[Opening PROVIDED MATERIAL section]

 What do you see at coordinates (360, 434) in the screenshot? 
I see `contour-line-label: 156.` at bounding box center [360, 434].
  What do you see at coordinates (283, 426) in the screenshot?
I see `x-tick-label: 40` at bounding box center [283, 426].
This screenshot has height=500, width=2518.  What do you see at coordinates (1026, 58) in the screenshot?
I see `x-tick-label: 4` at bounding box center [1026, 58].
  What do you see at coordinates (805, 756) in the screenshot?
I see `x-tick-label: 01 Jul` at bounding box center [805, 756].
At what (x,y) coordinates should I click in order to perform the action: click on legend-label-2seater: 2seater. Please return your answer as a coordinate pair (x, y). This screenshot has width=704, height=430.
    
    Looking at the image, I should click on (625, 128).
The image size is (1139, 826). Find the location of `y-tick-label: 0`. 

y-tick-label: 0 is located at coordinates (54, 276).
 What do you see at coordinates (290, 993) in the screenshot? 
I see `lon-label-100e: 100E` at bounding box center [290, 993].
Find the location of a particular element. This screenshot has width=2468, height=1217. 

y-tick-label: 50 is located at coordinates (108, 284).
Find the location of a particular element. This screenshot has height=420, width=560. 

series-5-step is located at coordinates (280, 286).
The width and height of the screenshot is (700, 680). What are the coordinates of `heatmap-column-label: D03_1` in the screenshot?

[Closing PROVIDED MATERIAL section]

[ABOUT THIS EXERCISE] Rewrite all of the entries above with every occurrence of "particular element" changed to "specific element", leaving everything else unchanged.

[EXERCISE OUTPUT]
 What do you see at coordinates (360, 434) in the screenshot? 
I see `contour-line-label: 156.` at bounding box center [360, 434].
  What do you see at coordinates (283, 426) in the screenshot?
I see `x-tick-label: 40` at bounding box center [283, 426].
This screenshot has height=500, width=2518.  What do you see at coordinates (1026, 58) in the screenshot?
I see `x-tick-label: 4` at bounding box center [1026, 58].
  What do you see at coordinates (805, 756) in the screenshot?
I see `x-tick-label: 01 Jul` at bounding box center [805, 756].
At what (x,y) coordinates should I click in order to perform the action: click on legend-label-2seater: 2seater. Please return your answer as a coordinate pair (x, y). This screenshot has width=704, height=430.
    
    Looking at the image, I should click on (625, 128).
The image size is (1139, 826). Find the location of `y-tick-label: 0`. 

y-tick-label: 0 is located at coordinates (54, 276).
 What do you see at coordinates (290, 993) in the screenshot? 
I see `lon-label-100e: 100E` at bounding box center [290, 993].
Find the location of a specific element. This screenshot has width=2468, height=1217. 

y-tick-label: 50 is located at coordinates (108, 284).
Find the location of a specific element. This screenshot has height=420, width=560. 

series-5-step is located at coordinates (280, 286).
The width and height of the screenshot is (700, 680). What are the coordinates of `heatmap-column-label: D03_1` in the screenshot?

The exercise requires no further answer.